→ **Work task**: If a line in the entries below includes "city", pick it out and copy it.

→ **Data extract**:
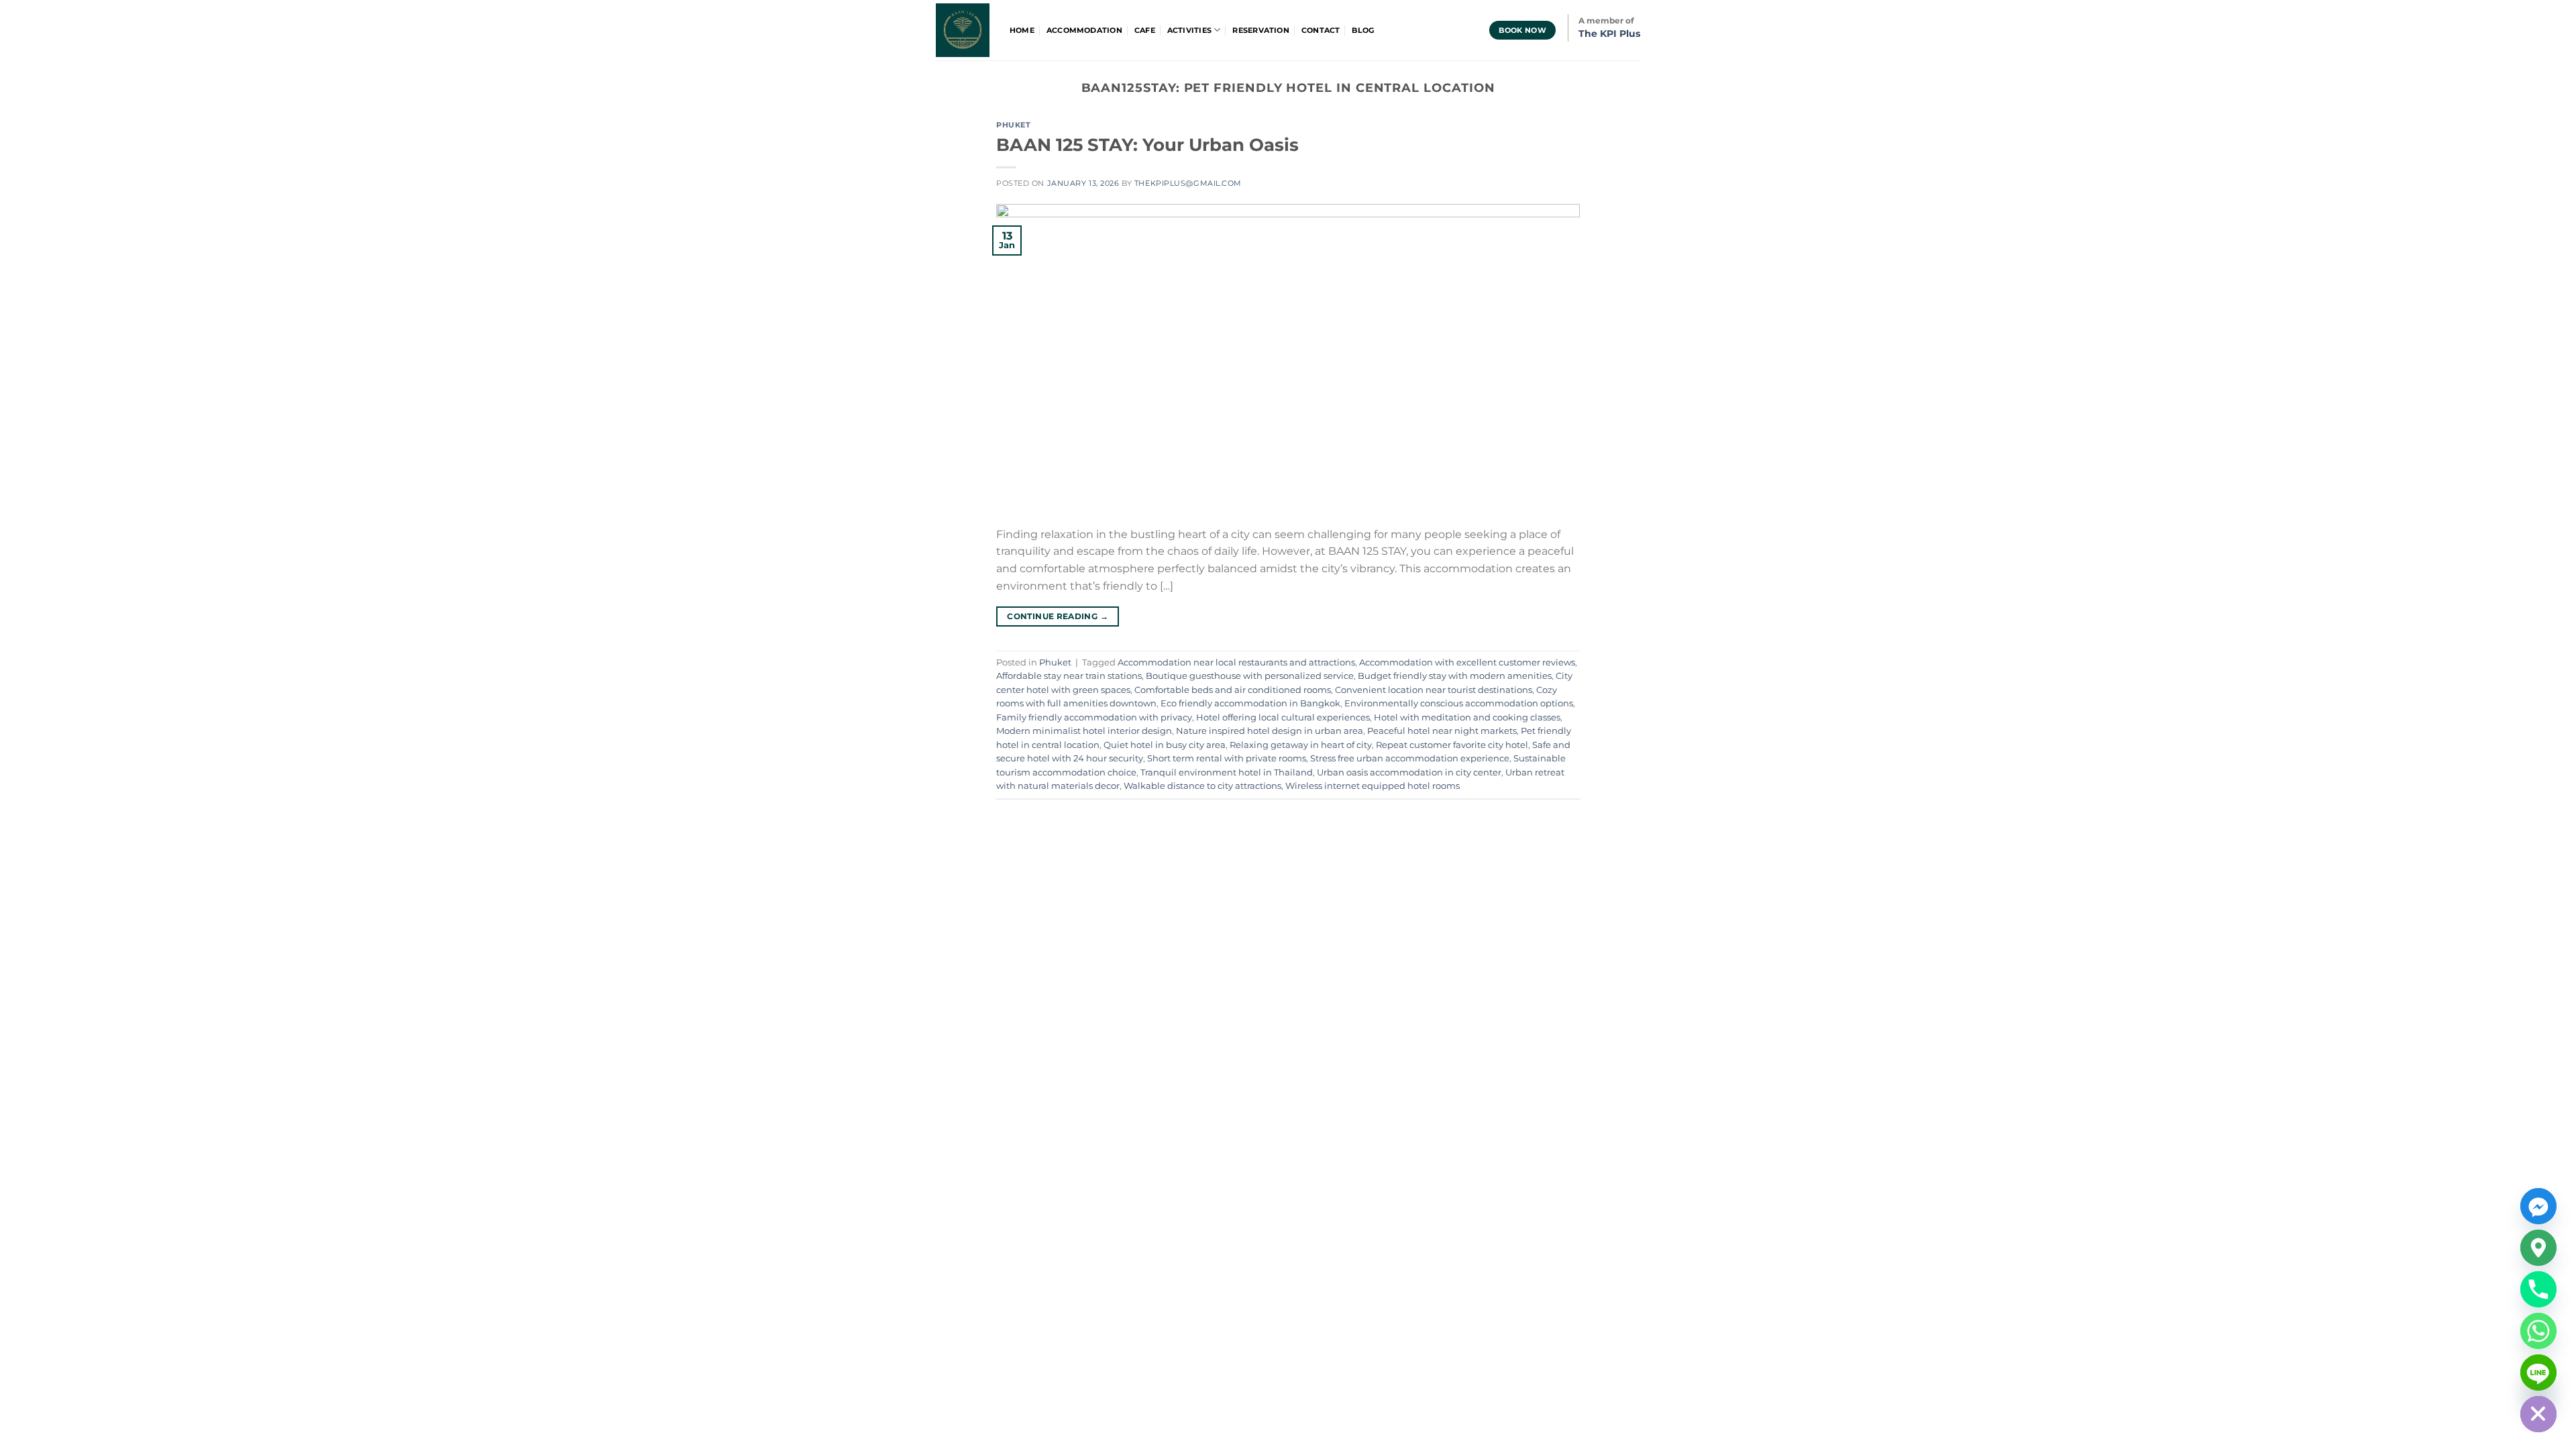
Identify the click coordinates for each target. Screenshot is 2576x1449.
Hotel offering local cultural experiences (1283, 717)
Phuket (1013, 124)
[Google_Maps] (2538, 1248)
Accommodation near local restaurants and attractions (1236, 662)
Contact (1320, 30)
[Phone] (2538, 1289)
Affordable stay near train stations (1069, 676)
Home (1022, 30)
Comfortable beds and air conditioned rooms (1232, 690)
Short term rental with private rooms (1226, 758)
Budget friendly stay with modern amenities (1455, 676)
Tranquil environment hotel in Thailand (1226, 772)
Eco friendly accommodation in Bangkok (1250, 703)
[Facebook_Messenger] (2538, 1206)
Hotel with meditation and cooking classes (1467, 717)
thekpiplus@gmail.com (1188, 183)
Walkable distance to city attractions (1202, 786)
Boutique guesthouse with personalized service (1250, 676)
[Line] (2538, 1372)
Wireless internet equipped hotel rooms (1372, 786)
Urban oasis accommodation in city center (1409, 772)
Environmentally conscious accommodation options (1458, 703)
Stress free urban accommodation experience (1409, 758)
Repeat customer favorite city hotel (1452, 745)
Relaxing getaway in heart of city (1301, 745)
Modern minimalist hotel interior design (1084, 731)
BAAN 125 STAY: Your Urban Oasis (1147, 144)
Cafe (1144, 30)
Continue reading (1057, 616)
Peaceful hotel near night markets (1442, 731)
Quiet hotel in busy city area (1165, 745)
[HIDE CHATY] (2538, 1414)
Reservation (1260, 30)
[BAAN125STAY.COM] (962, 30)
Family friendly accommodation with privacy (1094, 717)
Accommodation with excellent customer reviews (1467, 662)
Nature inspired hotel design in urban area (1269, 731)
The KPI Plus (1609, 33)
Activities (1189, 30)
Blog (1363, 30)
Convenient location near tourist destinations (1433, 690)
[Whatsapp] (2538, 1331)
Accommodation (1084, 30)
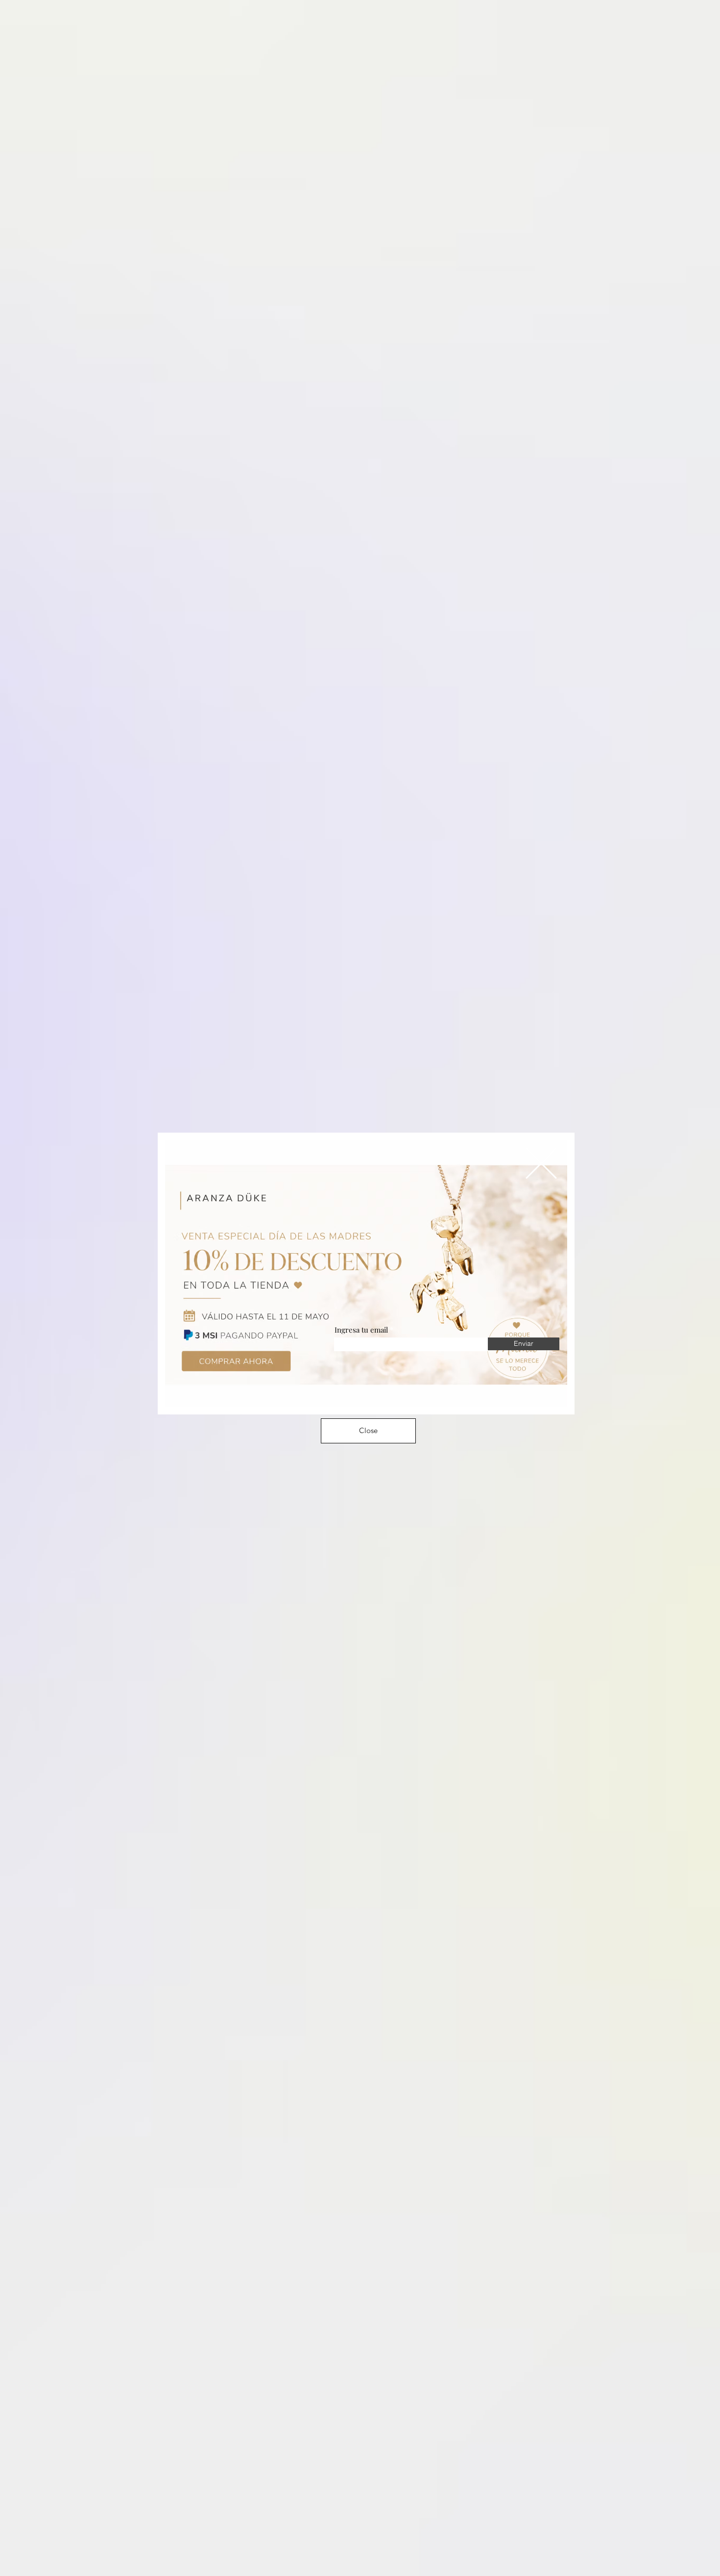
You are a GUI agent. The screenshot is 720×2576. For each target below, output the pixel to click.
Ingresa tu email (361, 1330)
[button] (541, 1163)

→ **Task output**:
Walkable distance to city attractions (1202, 786)
Urban oasis accommodation in city center (1409, 772)
Repeat customer favorite city hotel (1452, 745)
Relaxing getaway in heart of city (1301, 745)
Quiet hotel in busy city area (1165, 745)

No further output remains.